Additional funding will be required to begin the commercialization efforts and to achieve a level of sales adequate to support the Company's cost structure. The COVID-19 pandemic may continue to adversely disrupt the Company's operations, including the ability to complete the ongoing clinical trials and may have other adverse effects on Company's business and operations. In addition, this pandemic has caused substantial disruption in the financial markets and may adversely impact economies worldwide, both of which could result in adverse effects on Company's business, operations and ability to raise capital.

To meet its capital needs, the Company is considering multiple alternatives, including, but not limited to, additional public and private sales of its Common Stock and warrants, the exercise of warrants, the issuance of convertible promissory notes, sales of common stock via its ATM program and other funding transactions. While the Company has been successful in raising financing recently and in the past, there can be no assurance that it will be able to do so in the future on a timely basis on terms acceptable to the Company, or at all. Uncertain market conditions and approval by regulatory bodies and adverse results from clinical trials may (among other reasons) adversely impact the Company's ability to raise capital in the future.

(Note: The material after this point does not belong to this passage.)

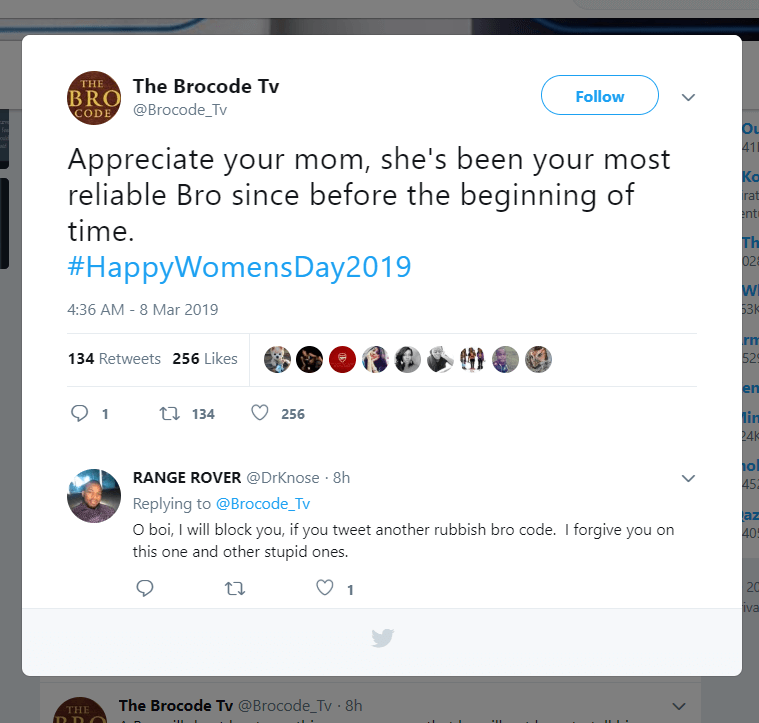Expand options chevron on background tweet below
Image resolution: width=759 pixels, height=723 pixels.
[x=680, y=706]
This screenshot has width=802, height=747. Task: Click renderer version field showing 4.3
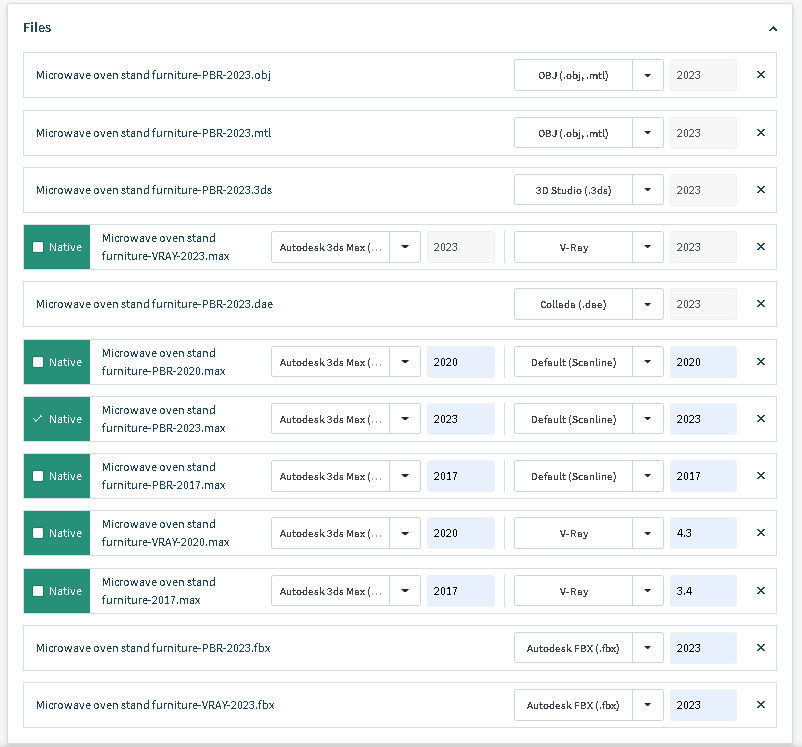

Management expects that the Company will continue to generate losses from the clinical development and regulatory activities, which will result in a negative cash flow from operating activity. The Company currently has sufficient cash to complete its ongoing ALS, Progressive MS and Alzheimer’s Disease clinical trials. Over the longer term, if the Company is granted a BLA approval, additional capital raise will be needed in connection with strategic partnerships and to commercialize Nurown® for ALS, and to conduct additional trials for other indications. If the Company is not able to raise additional capital for these purposes, management may need to slow the pace of commercialization or the Company may not be able to continue to function as a going concern. The Company's consolidated financial statements do not reflect any adjustments that might result from the outcome of this uncertainty.